19 mai
première sortie en ville pour quelques fragments de lecture au musée… tu prends toutes les précautions qui s’imposent — corset bleu nuage et baskets —, bien sûr tu n’es pas seule, la ville te paraît calme et ordonnée, à la fois chargée de sens et perdue dans l’espace et le siècle… au bras d’une amie tu longes la muraille qui borde le boulevard Sarrail, tu es sensible aux lignes dessinées par les micocouliers de l’esplanade et aux silhouettes qui montent au loin les marches devant l’opéra moderne, c’est dimanche et la pluie n’est pas loin
21 mai
lire un peu et puis écrire
parfois chez toi lire quelques lignes peut déclencher l’écriture, quelques lignes à visage découvert, quelques lignes qui donnent à voir des images fortes : des envols d’oiseau à travers des ciels d’Afrique, des frissons dans les branches ou des courants de vent qui ébranlent les herbes des collines d’une façon si particulière qu’ils touchent le cœur profond et large (ainsi dans La ligne rouge de Terence Malik qui fait ramper ses hommes soumis au feu des armes et donne à voir différents visages), des sillages de bateau qui tranchent le champ irisé de la mer, des horizons de brume ou de feu, des enfants qui s’amusent avec des fourmis, souvent il y a de l’émotion qui affleure à la gorge chez nous les humains et frissonne et pleure et nous rend comme personne ne veut le dire, et tu le connais ce mouvement en dedans (mouvement qui gomme les questions et prend toute la place dans le sang), tu le recherches dans chaque situation saisie par tes yeux
l’infini de la grâce et de l’amour est à portée de main — impensable —, une chose que tu te répètes le jour la nuit dans ton corps souple ou blessé, un petit corps de rien du tout qui veut montrer sa vraie nature
22 mai
le soleil est venu mordre le rideau
tu étais réveillée, tu as bougé le bras et la chatte est venue s’y frotter — éclats de vie banale, pourtant si précieuse à envisager de cette façon —
et puis une scène a surgi de ta mémoire, encore une : le père pelant son fruit au petit déjeuner avec son couteau à lame toute fine toute usée, il tournait le fruit entre ses doigts et la peau composait au fur et à mesure un ruban rouge autour de son pouce et autour de son poing, et puis sa façon de couper le fruit dans le vif et de le porter à sa bouche tout de suite après (ça se voyait qu’il avait du goût pour cette poire cueillie au jardin), et il le faisait toujours de la même manière, avec la même précision et la même cadence, seulement vers la fin il tremblait, derrière lui le décor rassurant de la cuisine avec ses placards en Formica
23 mai
longues heures dans les salles d’attente de la clinique pour obtenir un cliché de tes vertèbres (surtout la fracturée, désormais affublée de deux soutiens pneumatiques), puis pour rencontrer le neurochirurgien qui t’a opérée quatre semaines en arrière… tout peut arriver, tu ne sais pas… la rencontre va durer quelques minutes, tu franchis le seuil du bureau, il t’adresse un sourire tout en signant des papiers qu’il te tend : allez-y maintenant, rangez le corset au placard, oui tout va bien, reprendre le sport oui mais tranquillement, prenez votre temps, tout va bien, et la joie de retrouver de la liberté monte et t’inonde le cœur — et puis la gratitude —
Photographie : Haifsa Rafique, Unsplash.com
Merci à la science et Merci à l’Ecriture qui guérissent les maux du corps et de l’Âme… pour le long cheminement d’un jour ordinaire où les souvenirs se mêlent à ces petites choses de la vie qui deviennent textes et nous emportent… comme la feuille, les nuages… que le vent dessine pour moi dans le ciel de mon imaginaire. Gratitude pour ce magnifique trésor. Jacqueline.

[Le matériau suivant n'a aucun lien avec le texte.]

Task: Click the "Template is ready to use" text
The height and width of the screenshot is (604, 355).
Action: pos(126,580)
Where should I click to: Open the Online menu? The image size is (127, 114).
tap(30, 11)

la fluidité délicate de ce long poème que tu nous offres…
nous rassure
chair qui palpite
irrigué de vie
un corps
somptueuse orchestration
des substances éternelles de l’univers … exister
douce et sublime élégance… cadeau insensé
si fragile si précieux
sa fragilité sa grâce ses défaillances ses ressources ces ressourcements MERVEILLE
la lame du temps effiloche doucement la vie
allons savourer la saveur promesse d’une poire juteuse
La gratitude pour les hommes de science qui rassurent l’écorché. Tu l’attendais ce moment, impatiemment, tu l’as bien mérité à l’écoute de ton corps, jour après jour avec raison.

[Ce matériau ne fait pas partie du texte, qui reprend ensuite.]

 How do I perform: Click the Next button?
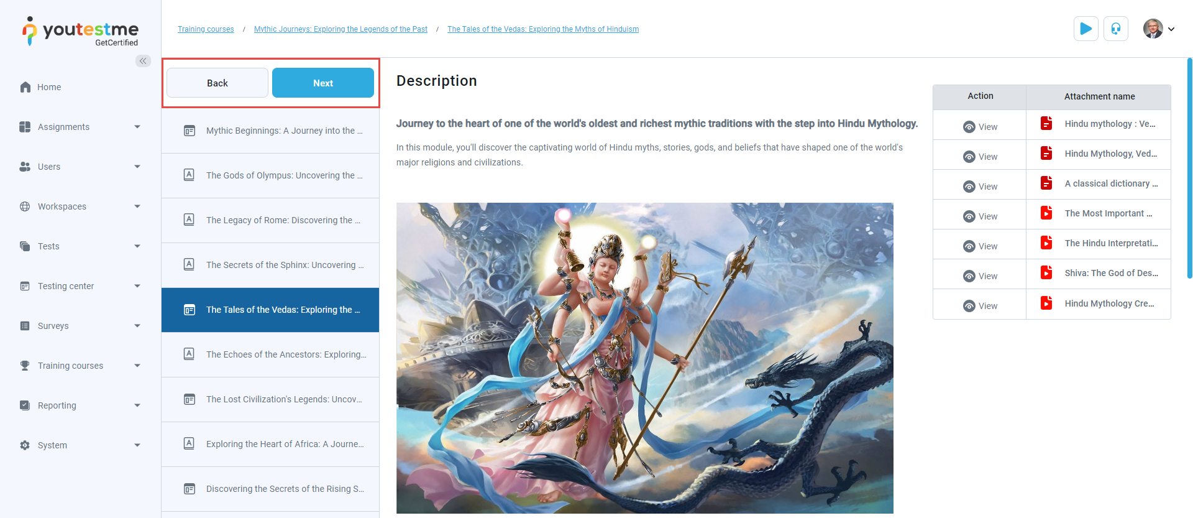[323, 83]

Les ressources du corps humain sont infinies, comme celles de la nature lorsqu’on la respecte.
Tous les sens en éveil, écoute le vent dans l’herbe, respire la poire du jardin et savoure ces nouveaux instants de liberté.
26 avril – 23 mai : on t’avait laissé entendre trois mois, et voilà que 4 semaines de rude patience ont trouvé leur aboutissement dans ce verdict bienveillant qui rend hommage à ta vaillance et ta réactivité. De cette parenthèse imposée que tu as si bien su nourrir de mots et d’émotions partagées, tu as émergé avec émerveillement et une fierté légitime. Nul doute que depuis, ces sentiments-là accompagnent d’une saveur nouvelle chacune de tes journées de liberté reconquise. Bravo !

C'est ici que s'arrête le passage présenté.